L’histoire incroyable du canal de Suez

Vue du canal de Suez, avec à droite la statue de Ferdinand de Lesseps

Vue du canal de Suez, avec à droite la statue de Ferdinand de Lesseps

Ferdinand de Lesseps est l’un des Français les plus célèbres, et malgré cela il reste largement méconnu. Il est à l’origine de la construction du canal de Suez, probablement le plus important ouvrage d’art de l’histoire de l’humanité, rien que ça. Grâce au canal, les navires commerciaux n’ont plus besoin de contourner l’Afrique, et on estime que 40% du trafic pétrolier mondial passe par Suez. Je vais vous raconter l’histoire de son créateur.
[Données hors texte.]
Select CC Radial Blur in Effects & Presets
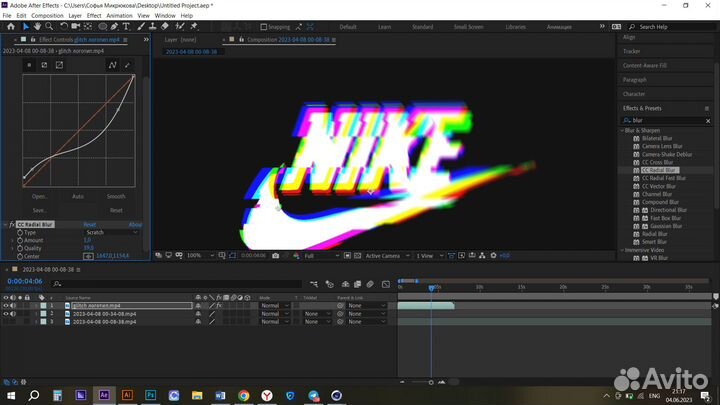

A 18 ans, avec ses amis à l’école d’ingé, il rêve comme tous les jeunes de son âge de créer une entreprise par actions capable de générer des dividendes à deux chiffres tout en redressant la balance commerciale de son pays. Quand on est jeune, on n’est pas tout à fait dans la réalité et on a des idéaux un peu puérils. Dans ses Mémoires, Ferdinand raconte : «  nous voulions nous enrichir rapidement, afin d’accumuler d’énormes sommes d’argent pour acheter des vêtements de marques et manger dans les meilleurs restaurants. C’était pour nous une façon d’oublier la vacuité totale de nos existences et l’absence de but. Avec un peu de chance, on mourrait sans jamais avoir eu à se demander si notre vie avait le moindre sens « .

Très vite pourtant, Ferdinand doit faire face à des difficultés énormes. D’abord dans la conception : sans calculatrice ou ordinateur, il est souvent contraint d’établir ses mesures au pif au mètre. Il pensait qu’il existait une différence de niveau de neuf mètres entre la mer Méditerranée et la mer Rouge ; dans ces conditions, l’ouverture du canal aurait provoqué des catastrophes naturelles majeures. Mais peu confiant dans ses calculs, il décide quand même de continuer, utilisant un argument scientifique très classique :  » on verra bien ce que ça donne « .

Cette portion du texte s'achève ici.